25 min on the stairclimber daily is my go-to. As long as I'm drenched in sweat, I feel accomplished and that's always the cast by 25 min on that machine.


----------



## TheLupinator (Sep 29, 2016)

Both... although imo sprint work (HIIT) is better at burning calories than steady state cardio.


I always preferred to do cardio on its own day, if possible. If not, after a workout.


For the moment, I do sprints once a week and a 3.2 mile run every week. If I wanted to cut I would drop calories and add in another sprint session.


----------



## trodizzle (Sep 29, 2016)

Stacked said:


> Although many here may hate it (myself included), it can't be ignored completely!
> 
> 
> 
> ...



25 min on the stairclimber daily is my go-to. As long as I'm drenched in sweat, I feel accomplished and that's always the cast by 25 min on that machine.


----------



## BRICKS (Sep 29, 2016)

I do 15-20 minutes sprints/interval training on the stepmill 2-4 times a week.  When I want to kickstart fat loss I also swim a half mile twice a week on top of that.  Anybody else swim for their cardio?


----------



## Joliver (Sep 29, 2016)

It took 5 years for somebody to answer this thread. Better late than never, I guess, but it does show you where cardio is on the UG priority list.


----------



## Bro Bundy (Sep 29, 2016)

i damn near tore my hammie off doing sprints..Im still not 100%


----------



## bvs (Sep 29, 2016)

The closest i get to cardio is when im balls deep


----------



## automatondan (Sep 29, 2016)

I would like to know your current stats...?  The reason why is that many dudes want to "recomp" (myslef included) when they actually dont have enough muscle to do so... 

Now, I think that cardio may get a bad rap on this board.... And I do hear the brothers' logic on this thought... However, I feel (broscience) that cardio, after intense compound weight training, or maybe at a completely separate time, could be helpful in increasing metabolism, thus giving a little extra kick in body recomp...


----------



## TrickWilliams (Sep 29, 2016)

automatonDan said:


> I would like to know your current stats...?  The reason why is that many dudes want to "recomp" (myslef included) when they actually dont have enough muscle to do so...



Second that statement. Post stats. Don't make this mistake.


----------



## NbleSavage (Sep 29, 2016)

Either 3, 5 or 10 rounds on the heavy bag anywhere from 3-6x per week depending upon training goals at that point in time.

Will also do HIIT on the Air Dyne at the gym if I'm feelin' froggy after a workout.


----------



## Eatsleeplift (Sep 29, 2016)

TrickWilliams said:


> Second that statement. Post stats. Don't make this mistake.

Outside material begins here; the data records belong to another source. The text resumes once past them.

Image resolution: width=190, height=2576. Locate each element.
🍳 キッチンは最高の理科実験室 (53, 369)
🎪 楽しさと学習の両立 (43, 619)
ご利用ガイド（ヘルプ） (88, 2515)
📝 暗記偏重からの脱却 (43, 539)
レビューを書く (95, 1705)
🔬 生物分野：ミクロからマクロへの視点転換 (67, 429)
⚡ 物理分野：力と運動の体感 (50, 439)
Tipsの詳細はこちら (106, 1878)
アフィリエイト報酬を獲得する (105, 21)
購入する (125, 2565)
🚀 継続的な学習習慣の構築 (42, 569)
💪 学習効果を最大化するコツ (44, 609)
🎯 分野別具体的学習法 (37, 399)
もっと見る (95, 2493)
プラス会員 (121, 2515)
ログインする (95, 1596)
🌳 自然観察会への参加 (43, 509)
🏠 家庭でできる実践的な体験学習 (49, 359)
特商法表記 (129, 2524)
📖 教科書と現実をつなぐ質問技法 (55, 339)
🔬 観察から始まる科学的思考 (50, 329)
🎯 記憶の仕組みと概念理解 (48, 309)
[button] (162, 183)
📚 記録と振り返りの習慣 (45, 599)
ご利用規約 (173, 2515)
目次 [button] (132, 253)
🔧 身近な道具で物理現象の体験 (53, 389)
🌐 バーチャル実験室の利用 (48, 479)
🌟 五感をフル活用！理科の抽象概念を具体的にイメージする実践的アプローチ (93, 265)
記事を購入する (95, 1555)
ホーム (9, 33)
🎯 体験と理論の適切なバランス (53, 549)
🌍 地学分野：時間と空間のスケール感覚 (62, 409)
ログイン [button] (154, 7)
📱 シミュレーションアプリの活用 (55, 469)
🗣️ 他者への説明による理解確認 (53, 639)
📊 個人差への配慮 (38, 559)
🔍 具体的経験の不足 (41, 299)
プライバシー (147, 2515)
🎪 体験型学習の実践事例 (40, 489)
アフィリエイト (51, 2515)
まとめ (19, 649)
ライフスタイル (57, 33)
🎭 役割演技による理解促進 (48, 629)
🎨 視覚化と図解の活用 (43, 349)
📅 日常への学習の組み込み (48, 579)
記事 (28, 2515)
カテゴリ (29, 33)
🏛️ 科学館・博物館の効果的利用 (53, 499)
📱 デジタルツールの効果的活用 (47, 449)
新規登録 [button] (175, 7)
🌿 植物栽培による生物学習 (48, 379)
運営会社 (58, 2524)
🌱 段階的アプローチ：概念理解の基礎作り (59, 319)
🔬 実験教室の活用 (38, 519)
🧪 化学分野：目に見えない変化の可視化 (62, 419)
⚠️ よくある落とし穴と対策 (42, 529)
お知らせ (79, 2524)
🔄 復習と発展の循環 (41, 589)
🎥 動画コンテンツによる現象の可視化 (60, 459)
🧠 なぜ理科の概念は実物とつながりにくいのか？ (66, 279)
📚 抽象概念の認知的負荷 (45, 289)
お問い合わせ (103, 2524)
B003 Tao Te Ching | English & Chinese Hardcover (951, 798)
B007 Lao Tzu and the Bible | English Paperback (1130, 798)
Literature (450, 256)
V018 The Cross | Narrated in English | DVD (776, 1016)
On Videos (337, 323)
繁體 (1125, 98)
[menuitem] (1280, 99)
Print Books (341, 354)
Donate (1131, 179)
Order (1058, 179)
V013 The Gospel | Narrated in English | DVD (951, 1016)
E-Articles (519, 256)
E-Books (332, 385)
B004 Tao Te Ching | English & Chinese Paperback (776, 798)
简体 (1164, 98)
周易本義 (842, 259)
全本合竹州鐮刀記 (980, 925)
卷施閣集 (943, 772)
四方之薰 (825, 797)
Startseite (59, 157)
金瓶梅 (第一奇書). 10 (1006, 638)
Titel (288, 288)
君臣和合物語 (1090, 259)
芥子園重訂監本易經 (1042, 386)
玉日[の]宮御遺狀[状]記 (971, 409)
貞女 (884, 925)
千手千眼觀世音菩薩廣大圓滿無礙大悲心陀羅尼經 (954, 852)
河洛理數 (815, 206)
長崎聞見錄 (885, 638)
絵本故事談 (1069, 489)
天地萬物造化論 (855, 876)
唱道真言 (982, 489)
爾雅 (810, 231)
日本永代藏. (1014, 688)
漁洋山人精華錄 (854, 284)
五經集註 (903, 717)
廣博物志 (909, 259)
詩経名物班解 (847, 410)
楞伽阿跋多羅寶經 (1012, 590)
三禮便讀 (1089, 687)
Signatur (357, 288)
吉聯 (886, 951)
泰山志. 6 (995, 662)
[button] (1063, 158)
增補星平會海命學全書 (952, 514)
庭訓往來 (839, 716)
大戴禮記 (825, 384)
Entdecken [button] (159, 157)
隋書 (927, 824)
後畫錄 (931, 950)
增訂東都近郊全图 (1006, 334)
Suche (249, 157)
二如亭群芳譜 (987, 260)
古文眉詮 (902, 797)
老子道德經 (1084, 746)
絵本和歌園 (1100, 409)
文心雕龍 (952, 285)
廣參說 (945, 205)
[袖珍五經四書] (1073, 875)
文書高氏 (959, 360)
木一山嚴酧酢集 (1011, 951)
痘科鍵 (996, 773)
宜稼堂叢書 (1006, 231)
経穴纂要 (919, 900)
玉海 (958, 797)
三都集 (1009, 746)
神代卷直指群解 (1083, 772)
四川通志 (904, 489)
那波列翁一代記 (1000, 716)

What exactly do you mean by that? I'll get my BF % checked soon


----------



## Onk (Sep 30, 2016)

Eatsleeplift said:


> What exactly do you mean by that? I'll get my BF % checked soon



age, weight, height, how much you train, years training are the usuals. If you're on cycle as well


----------



## ToolSteel (Sep 30, 2016)

automatonDan said:


> I would like to know your current stats...?  The reason why is that many dudes want to "recomp" (myslef included) when they actually dont have enough muscle to do so...
> 
> Now, I think that cardio may get a bad rap on this board.... And I do hear the brothers' logic on this thought... However, I feel (broscience) that cardio, after intense compound weight training, or maybe at a completely separate time, could be helpful in increasing metabolism, thus giving a little extra kick in body recomp...



Cardio is the devil. I don't go over sets of 5. Not because I can't, but because it's bullshit and its cardio. And also because I can't.


----------



## ECKSRATED (Sep 30, 2016)

I gotta start some form of cardio after my meet. Something to get my heart rate up and to help me not be out of breath playing with the kids

Its sad I'm 32 and get out of breath banging the wife.


----------



## NbleSavage (Sep 30, 2016)

ECKSRATED said:


> I gotta start some form of cardio after my meet. Something to get my heart rate up and to help me not be out of breath playing with the kids
> 
> Its sad I'm 32 and get out of breath banging the wife.



You got a prowler in yer gym, Mate? That'll do the trick. Else just skipping rope at the house for 20 mins will do ya.


----------



## Eatsleeplift (Oct 1, 2016)

Onk said:


> age, weight, height, how much you train, years training are the usuals. If you're on cycle as well



Age is 22 
Weight- 198
Years training - shit...i have been lifting for awhile. But seriously training where I actually knew what I was doing probably 3 maybe a little longer. But a good bit of time. Steady time at that. 

Never taken a cycle yet. I want to. 

Also got my BF checked today and I'm at about 11%


----------